Nearly 200 migrants picked up in last week

Mon, Apr 20th 2015, 12:45 AM

With nearly 200 undocumented Haitian migrants apprehended in the last week, Foreign Affairs and Immigration Minister Fred Mitchell said yesterday The Bahamas is dealing with a "deluge of illegal migrants".

"I wanted to inform the public that we have been dealing with a deluge of illegal migrants who have breached our borders over the past week," Mitchell said in a statement.

"We are working to expedite their immediate return to Haiti."

He was referring to two separate illegal landings last Wednesday.

Authorities picked up 168 Haitian migrants in waters off Bimini on a 50-foot Haitian sloop around 11 p.m.

Among those apprehended were 37 children, some babies six to nine months old.

An additional 10 migrants were interdicted after they landed on Inagua.

Mitchell said the children were transported to a safe house on New Providence. Authorities reported another two landings in March.

Forty Haitian migrants were intercepted onboard an American sailing vessel off Snake Cay, Abaco, on March 21.

Another 61 Haitian migrants were arrested around 2 a.m. on Snake Cay.

The group included 45 men, 11 women, three teenaged girls and two children.

Immigration officers on Eleuthera arrested 28 Haitian migrants after they illegal landed on the island on March 14.

While contributing to the Immigration Amendment Bill in the Senate last week, Minister of State for National Security Keith Bell expressed concern about migrants traveling up the coast of Cuba to northern islands of The Bahamas such as Bimini.

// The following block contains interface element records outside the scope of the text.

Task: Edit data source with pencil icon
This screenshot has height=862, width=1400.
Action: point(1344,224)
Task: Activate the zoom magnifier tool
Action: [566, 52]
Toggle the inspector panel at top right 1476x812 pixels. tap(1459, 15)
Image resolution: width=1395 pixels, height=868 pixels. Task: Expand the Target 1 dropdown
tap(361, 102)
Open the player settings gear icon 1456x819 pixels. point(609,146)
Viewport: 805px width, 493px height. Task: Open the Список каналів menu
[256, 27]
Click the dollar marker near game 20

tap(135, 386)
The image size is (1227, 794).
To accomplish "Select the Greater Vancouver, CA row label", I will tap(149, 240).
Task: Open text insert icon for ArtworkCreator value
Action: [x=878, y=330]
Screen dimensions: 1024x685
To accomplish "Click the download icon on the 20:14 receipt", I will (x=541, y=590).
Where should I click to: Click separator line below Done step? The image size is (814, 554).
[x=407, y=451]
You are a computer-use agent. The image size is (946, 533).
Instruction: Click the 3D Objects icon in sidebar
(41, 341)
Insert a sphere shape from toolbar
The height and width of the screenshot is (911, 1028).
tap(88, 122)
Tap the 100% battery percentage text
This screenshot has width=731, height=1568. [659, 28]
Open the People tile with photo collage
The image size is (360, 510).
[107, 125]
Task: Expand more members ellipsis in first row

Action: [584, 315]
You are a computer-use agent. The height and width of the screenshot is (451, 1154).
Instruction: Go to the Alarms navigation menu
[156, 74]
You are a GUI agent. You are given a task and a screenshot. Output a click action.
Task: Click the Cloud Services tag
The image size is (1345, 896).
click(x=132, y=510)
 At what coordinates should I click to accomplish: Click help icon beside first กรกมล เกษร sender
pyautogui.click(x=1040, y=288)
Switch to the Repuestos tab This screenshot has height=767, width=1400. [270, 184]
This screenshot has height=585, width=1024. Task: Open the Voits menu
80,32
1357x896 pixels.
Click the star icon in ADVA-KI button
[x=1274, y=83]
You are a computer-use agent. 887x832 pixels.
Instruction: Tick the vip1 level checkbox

"What does that mean?" Bell asked.

"Bimini has a population of 1,800 people, which means that 10 percent of Bimini's population landed there.

"...This is an issue that all Bahamians must be united on for many reasons.

"The landing of 200 illegal immigrants in Bimini pales in comparison to the 200 that landed some years ago in Ragged Island.

"Ragged Island, the mainland has a population of 72 people. So imagine, twice the size of the population of Ragged Island landed there illegally.

"What does that mean for law enforcement? [It has] national security implications." Bell said that between October 2014 and April 2015 "there has been 21 landings of Cuban migrants alone".

The government borrowed $232 million to purchase nine defense force vessels, which are expected to help in the fight against illegal migration, human trafficking, smuggling and poaching.